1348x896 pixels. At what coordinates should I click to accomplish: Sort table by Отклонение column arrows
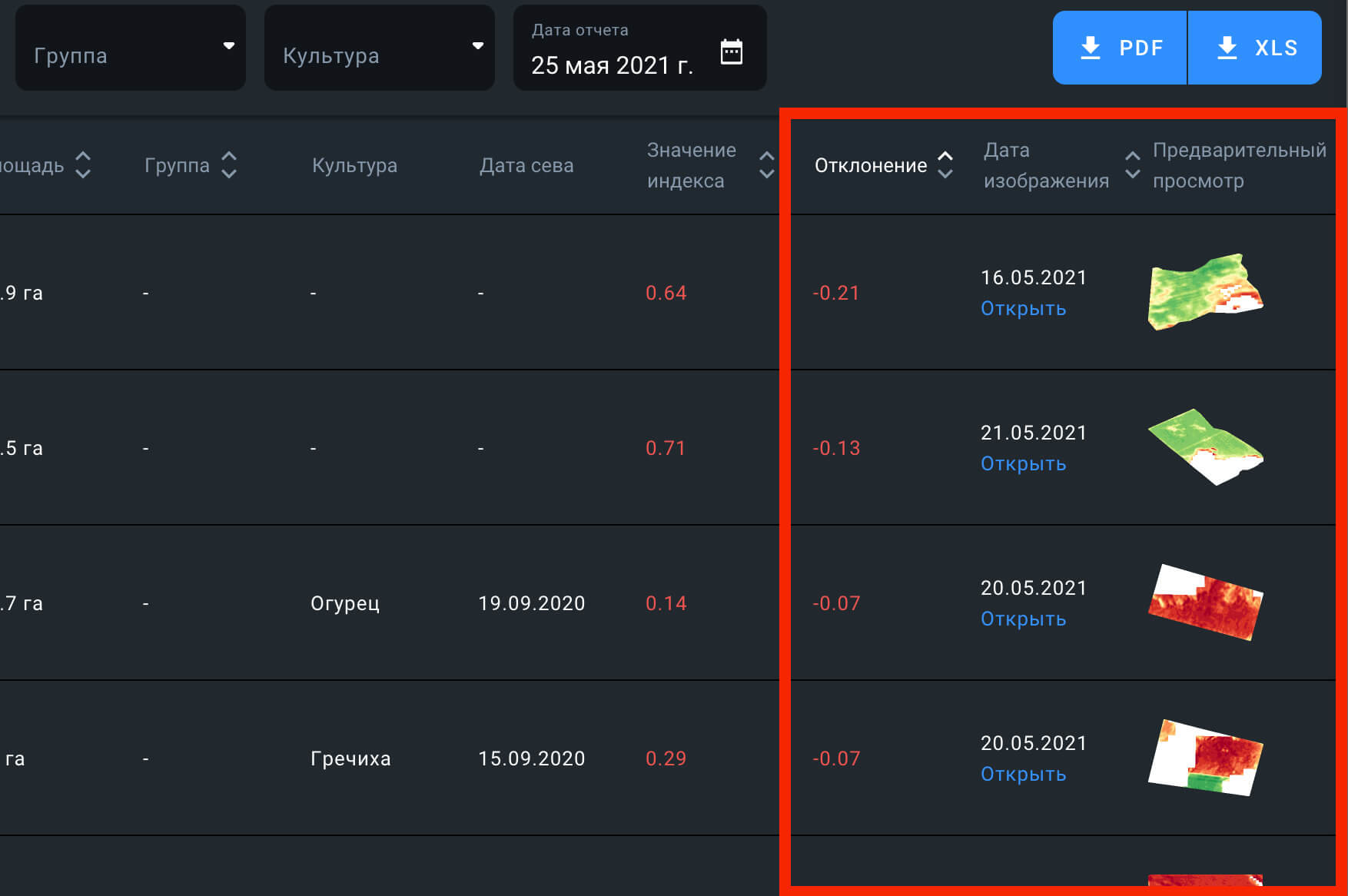(x=945, y=165)
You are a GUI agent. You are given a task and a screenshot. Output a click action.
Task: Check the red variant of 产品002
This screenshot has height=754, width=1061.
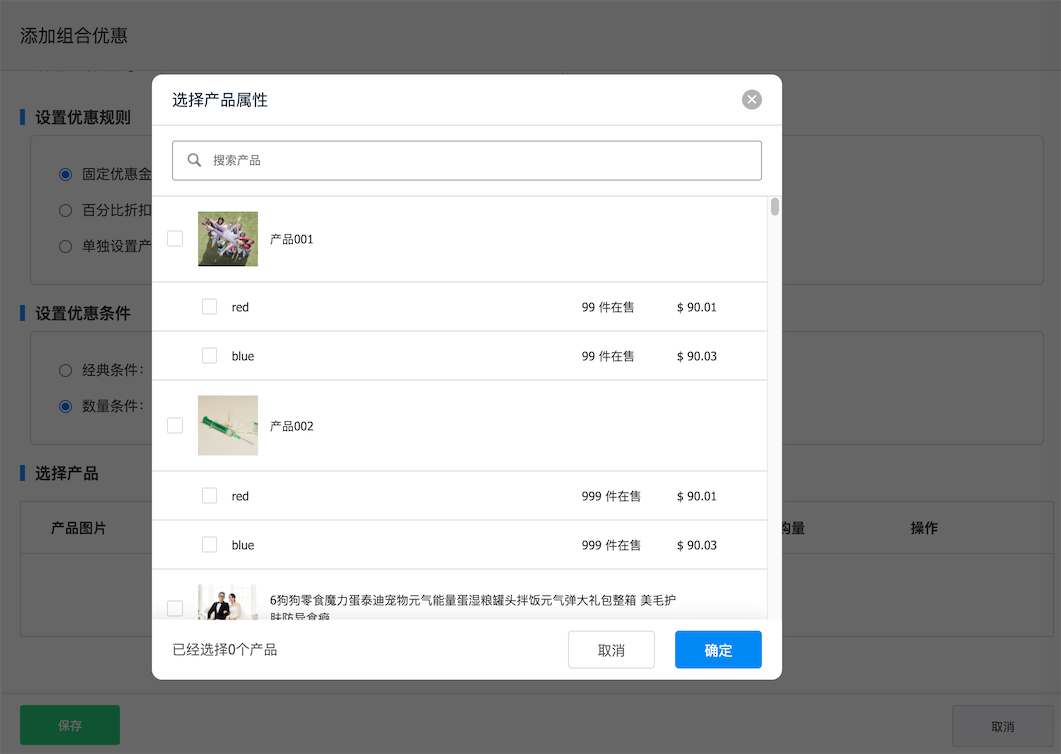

Directions for this task
Return all records exactly; no pictures.

Output below
1348x896 pixels. At what coordinates should I click to accomplish: Sort table by Отклонение column arrows
(x=945, y=165)
You are a GUI agent. You are given a task and a screenshot. Output a click action.
Task: Check the red variant of 产品002
This screenshot has height=754, width=1061.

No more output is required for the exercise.